1° Par sa théorie de l’interprétation et par là de la phénoménalité de tout ce qui est pensé, la logique véritablement nietzschéenne se tourna contre l’affirmation qu’on trouve la vérité dans la pensée. Les catégories de la pensée sont des illusions nécessaires à la vie, utiles, des organes pour s’emparer de quelque chose. À ne pas y croire, l’espèce échouerait. Cependant, elles ne sont pas vraies, mais imaginées. En effet leur origine n’est pas l’être, mais la condition qui seule permet la pensée. Cette condition est que quelque chose soit identique avec soi. C’est seulement si l’on pense l’identité (des cas identiques, quelque chose de permanent) qu’il y a la possibilité de penser. Cette présupposition de l’identité de l’être avec soi « est nécessaire pour pouvoir penser et conclure, la logique ne contient que des formules pour ce qui demeure identique ». L’explication ultérieure de cette pensée est donnée par Nietzsche dans les démarches suivantes :

Penser l’identité suppose le principe de contradiction. Même la contradiction est une imagination, dans l’horizon trompeur d’un intellect qui cherche l’être. « Nous échouons en voulant affirmer et nier la même chose ». Cette proposition est le résultat seulement de l’expérience subjective. Elle n’exprime pas une nécessité qui s’applique à l’être même, mais seulement une impuissance de notre pouvoir à penser. « La proposition ne contient pas de critère de la vérité, mais un commandement nous indiquant ce qui doit être regardé comme vrai ».

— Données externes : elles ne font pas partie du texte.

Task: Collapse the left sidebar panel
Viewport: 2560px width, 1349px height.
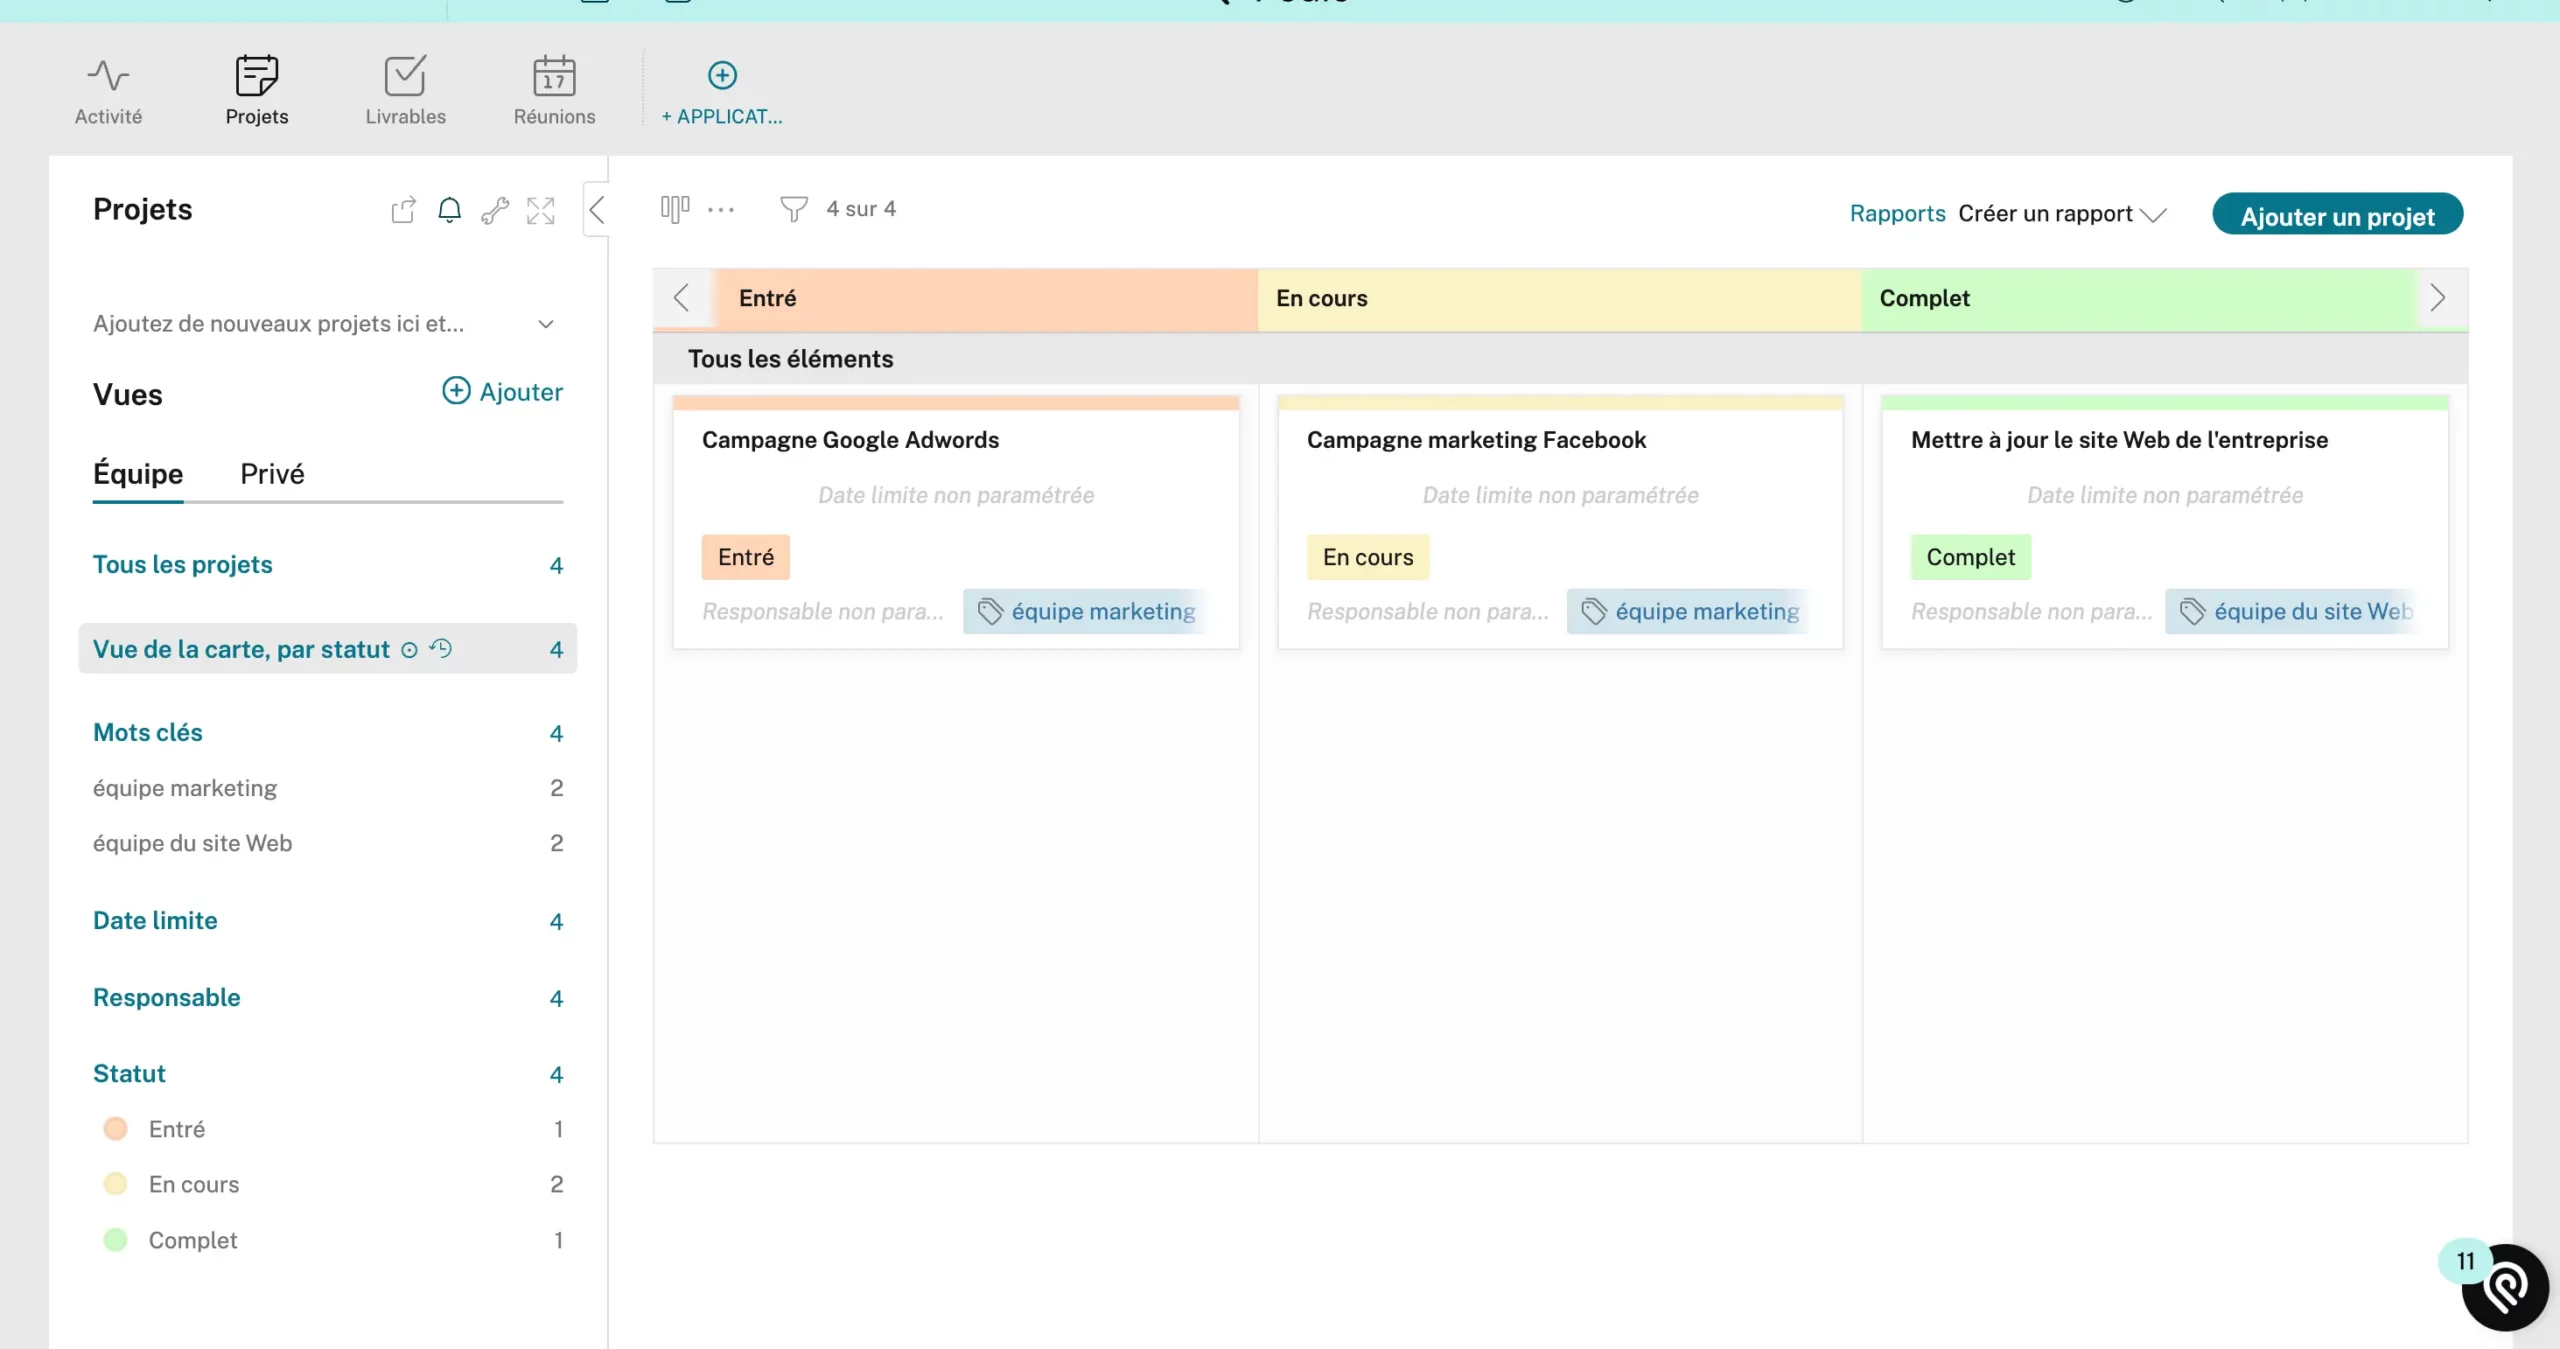Action: pyautogui.click(x=597, y=210)
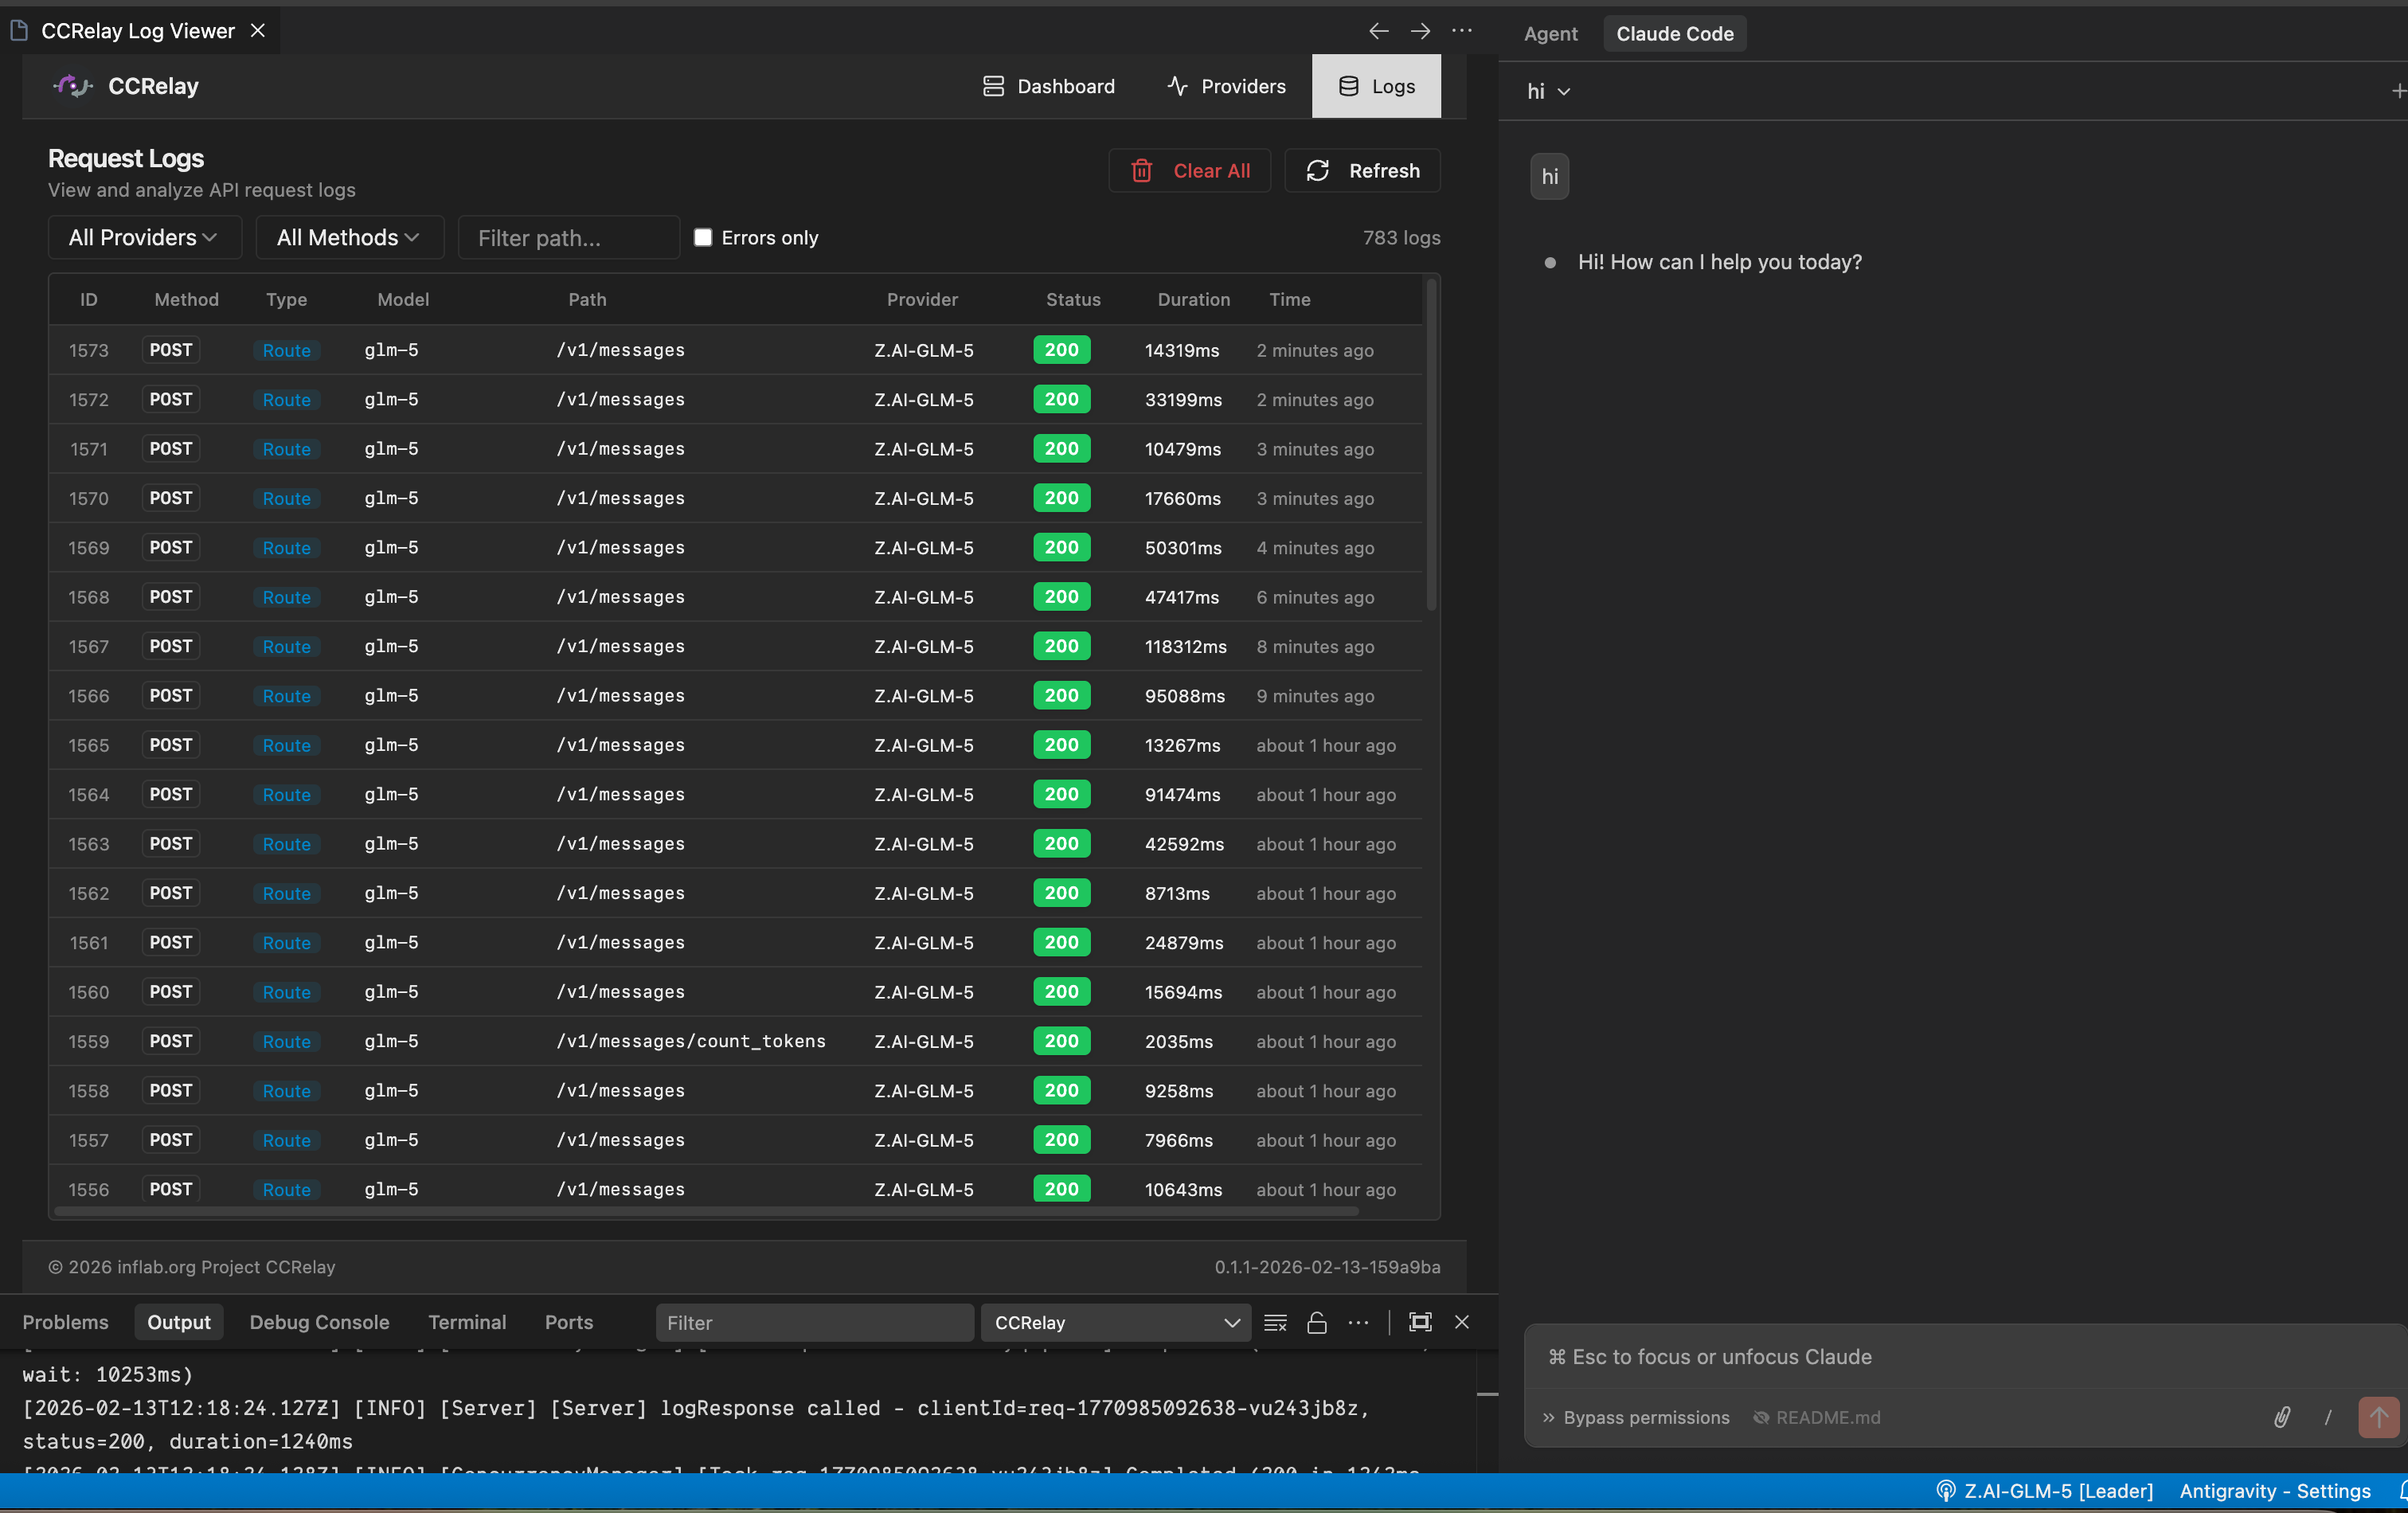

L’identité et l’impossibilité de se contredire ont, selon Nietzsche, leur dernière racine dans le « moi », qui se définit comme identique et permanent à lui-même. Mais, pour lui, il n’y a pas de moi excepté dans cette définition. De la logique du moi inventé par l’idéalisme allemand, du moi comme conscience pensante, Nietzsche se sert comme moyen d’attaque. Parce que la présupposition, sur laquelle repose le mouvement de la raison, est « notre foi dans le moi », « notre pensée elle-même suppose cette foi… L’abandonner serait : ne plus pouvoir penser ».

La relation mutuelle entre le moi, l’identité, l’impossibilité de la contradiction constitue le cercle de la pensée, comme interprétation toujours fictive de l’être au service d’une vie.

De plus, comme toutes les catégories (choses, substance, sujet, objet, attribut, puis causalité, mécanisme, etc…) ne portent que sur des modalités de la non-contradiction, de l’être identique et de l’être distingué, elles sont toutes utilisées par l’intellect au service de la vie qui postule comme sa condition quelque chose de permanent et ne sont toutes que fictions de quelque chose qui est. Des fragments de Nietzsche on peut tirer une doctrine largement développée des catégories, qui, en répétitions monotones, montre de chaque catégorie qu’elle comporte ces caractères d’identité, etc… et se trouve au service de la vie et de la volonté de puissance.

Le résultat, toujours à nouveau manifeste, de cette logique de Nietzsche est que l’intellect est un instrument au service de la vie, mais qu’il ne peut pas comprendre ce qui est véritablement, c’est-à-dire le devenir continuel. Notre intellect n’est pas fait pour comprendre le devenir, il s’efforce de prouver la rigidité générale. Mais le devenir du monde ne peut être formulé, est faux, contradictoire, est logiquement incommensurable. « La connaissance et le devenir s’excluent… c’est une sorte de devenir qui doit créer l’illusion de l’être », c’est-à-dire de la subsistance de ce qui est identique avec soi. Cette illusion n’est possible que par le cercle se refermant sur lui-même de la pensée. Mais le sens dernier de ces exposés fondés sur l’analyse de toute vie pensante est la limitation de la raison à un intellect et le dépassement de ses exigences de vérité en faveur d’exigences différentes, situées sur un plan tout autre.